#### [Problem requirements]
Each entry must come back word for word; drop the images as you go.

#### [Source data]
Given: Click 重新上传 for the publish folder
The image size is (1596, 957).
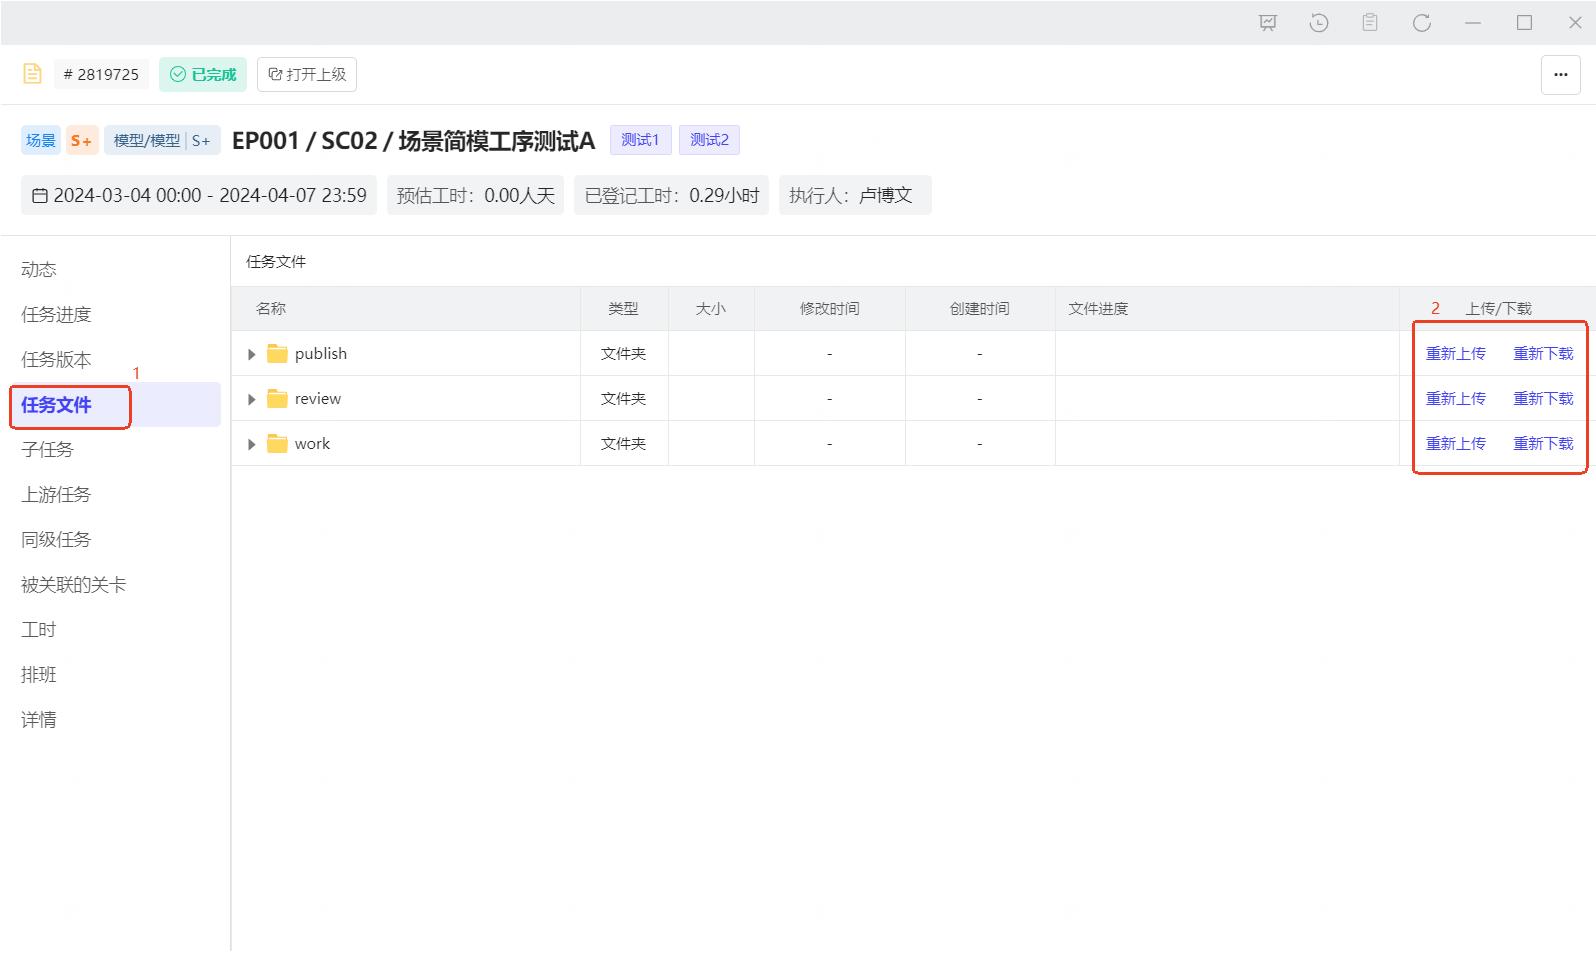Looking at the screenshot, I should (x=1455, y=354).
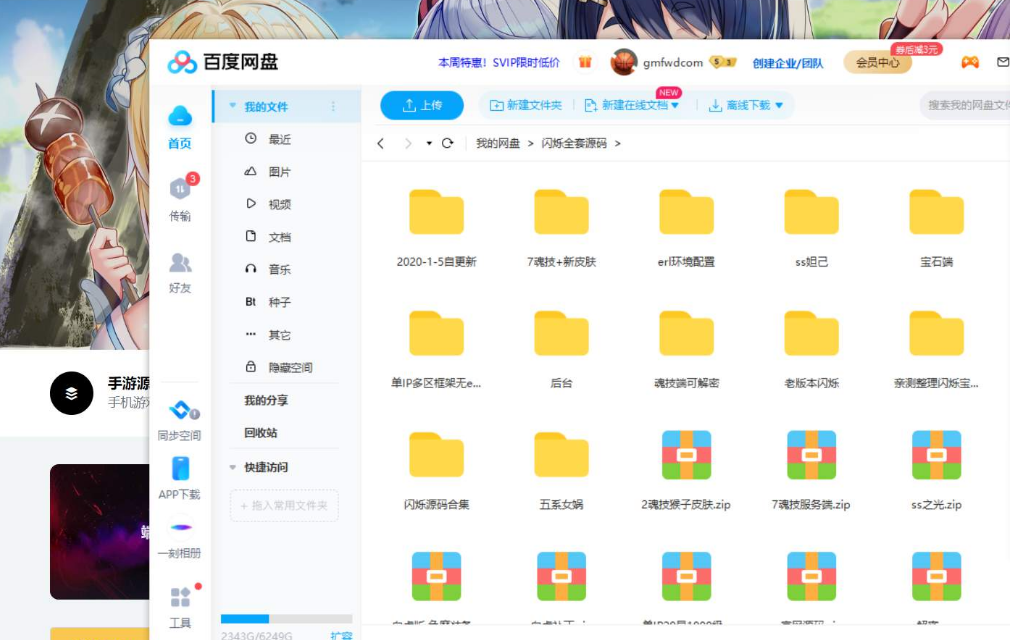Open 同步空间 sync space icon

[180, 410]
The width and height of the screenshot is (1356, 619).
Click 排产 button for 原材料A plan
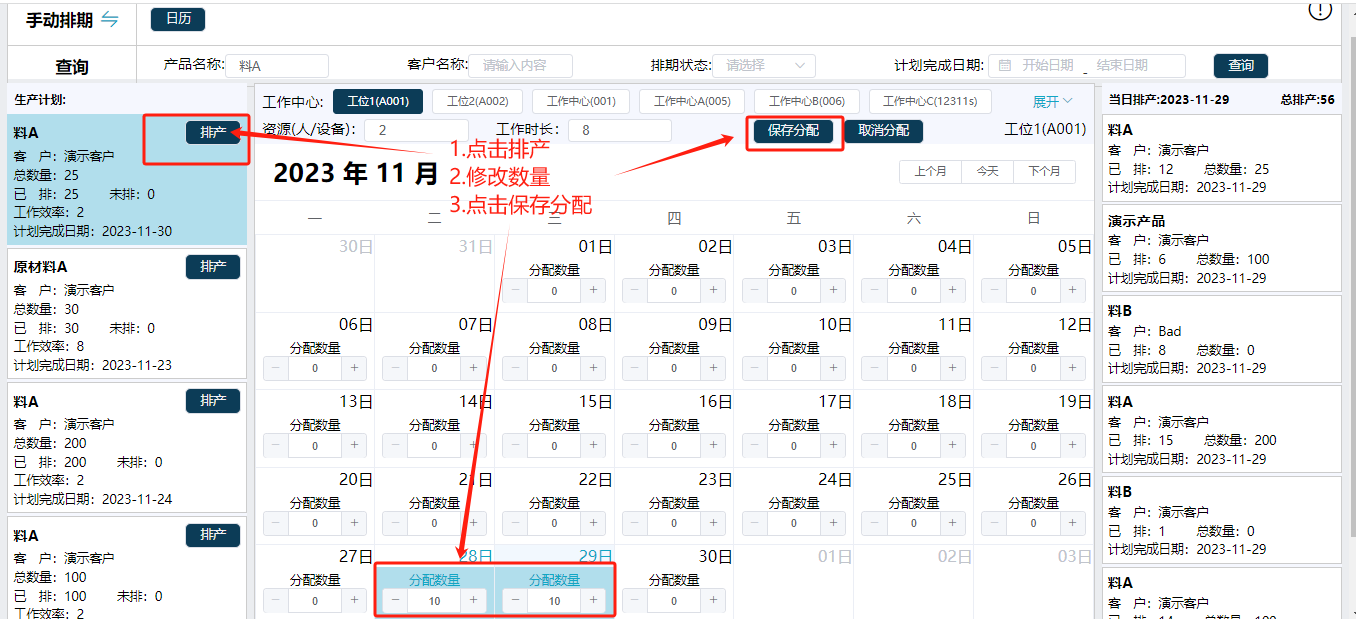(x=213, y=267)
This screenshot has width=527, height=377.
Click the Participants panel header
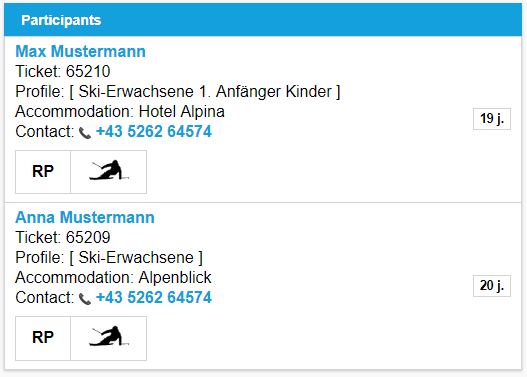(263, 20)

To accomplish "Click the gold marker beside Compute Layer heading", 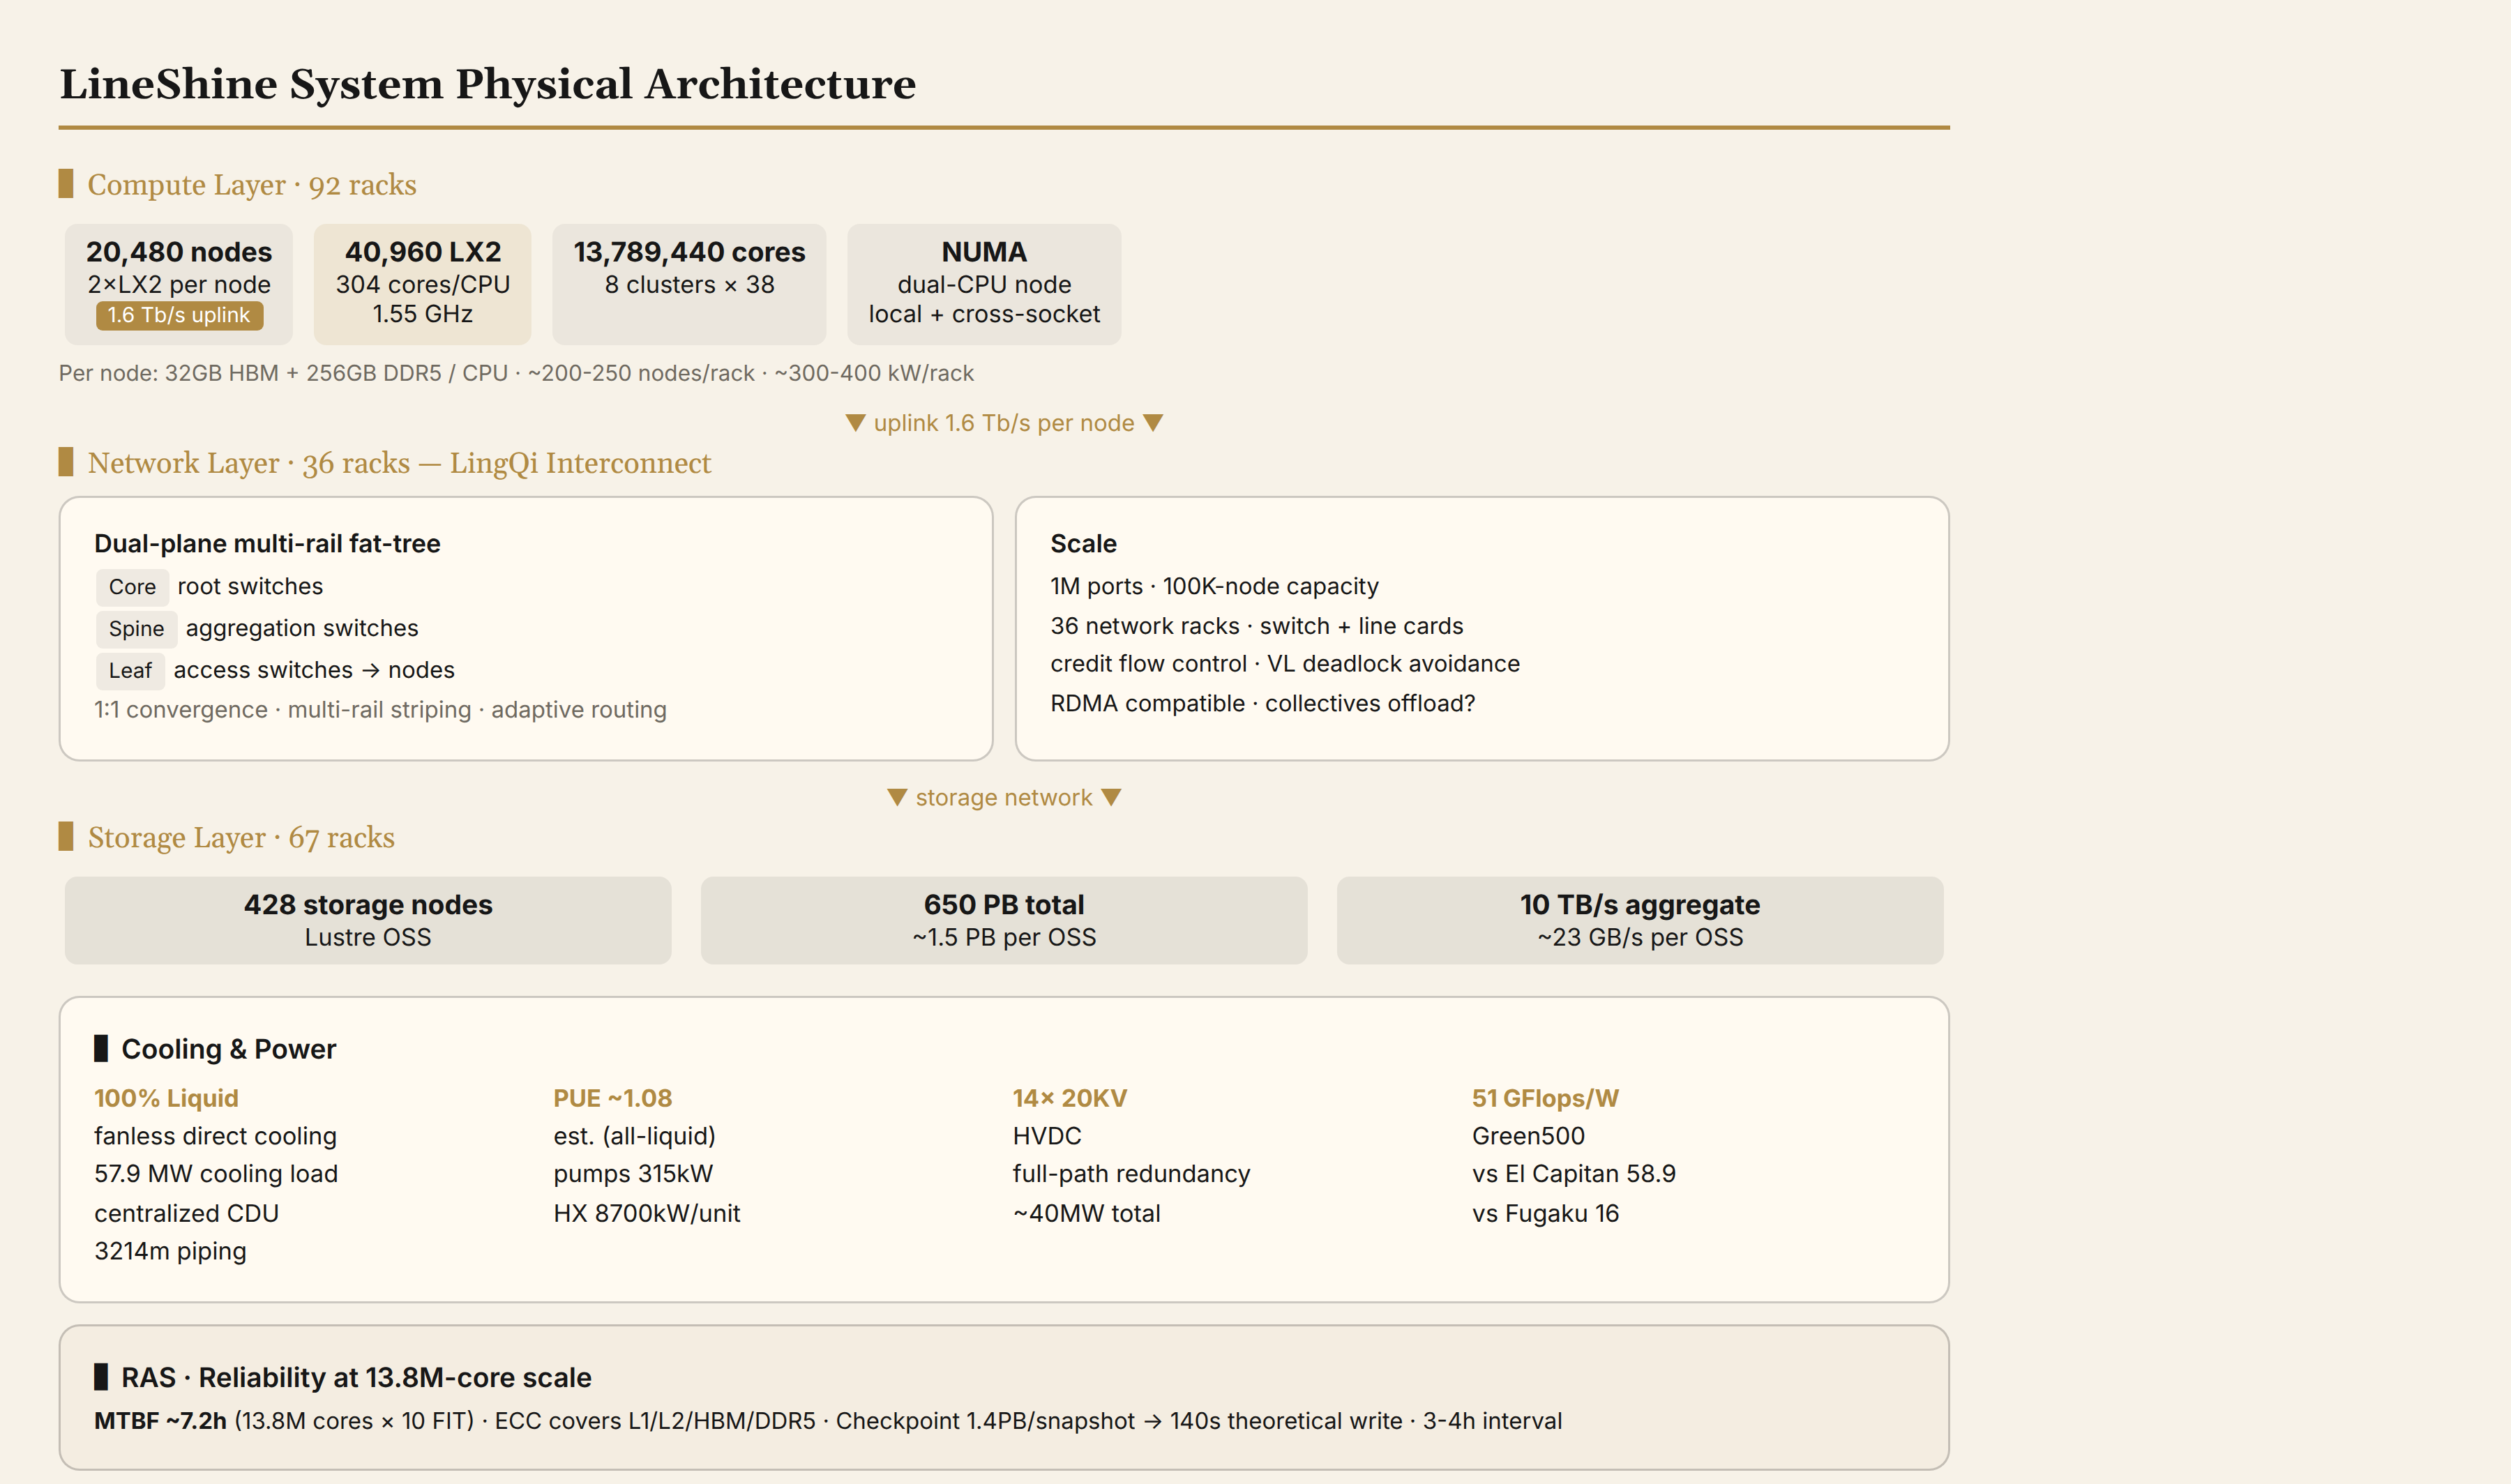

#### [Task result]
Given: Click 重新上传 for the publish folder
The image size is (1596, 957).
Looking at the screenshot, I should (x=1455, y=354).
Open 同步空间 sync space icon

[180, 410]
The width and height of the screenshot is (1356, 619).
Click 排产 button for 原材料A plan
(x=213, y=267)
This screenshot has width=527, height=377.
Click the Participants panel header
(263, 20)

To accomplish "Click the gold marker beside Compute Layer heading", 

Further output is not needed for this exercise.